TASK ITEM
Having found the line containing "You are a GUI" in the records below, copy that line and each later one exactly, dropping pictures.

Pixel coordinate grounding data:

▼

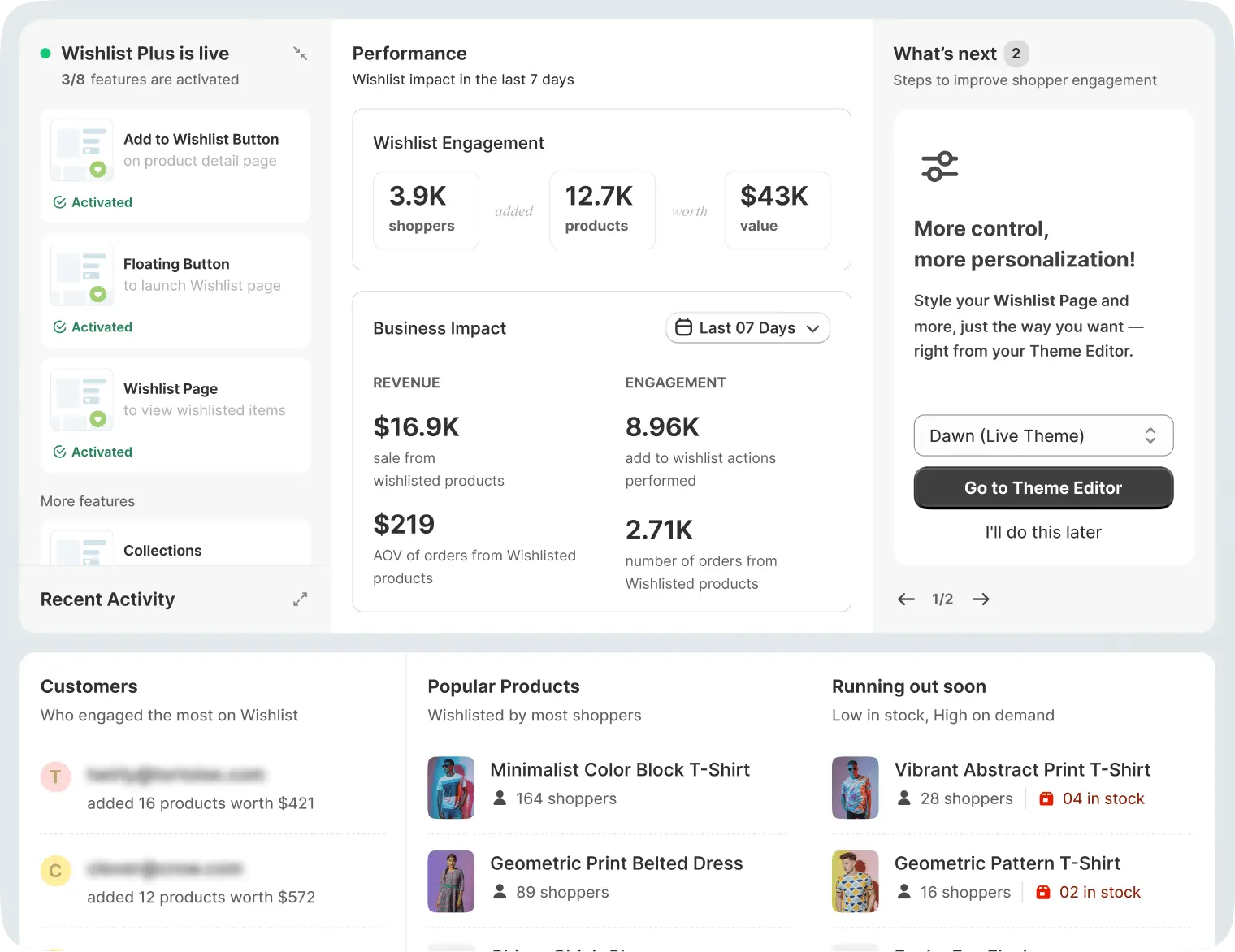Click the Go to Theme Editor button
1235x952 pixels.
tap(1043, 487)
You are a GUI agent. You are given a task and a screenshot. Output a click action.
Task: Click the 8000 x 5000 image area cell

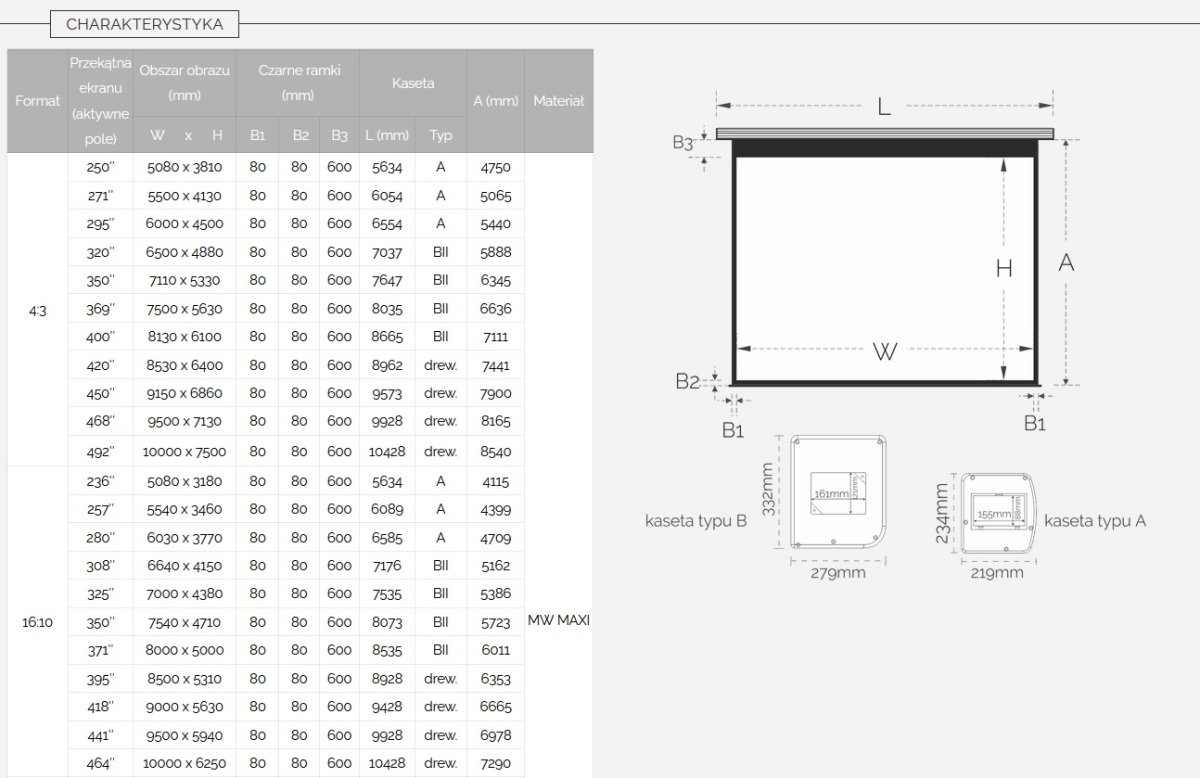point(185,650)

▲

YOUR SOLUTION
You are a GUI agent. You are given a task and a screenshot. Output a click action.
Task: Click the 8000 x 5000 image area cell

point(185,650)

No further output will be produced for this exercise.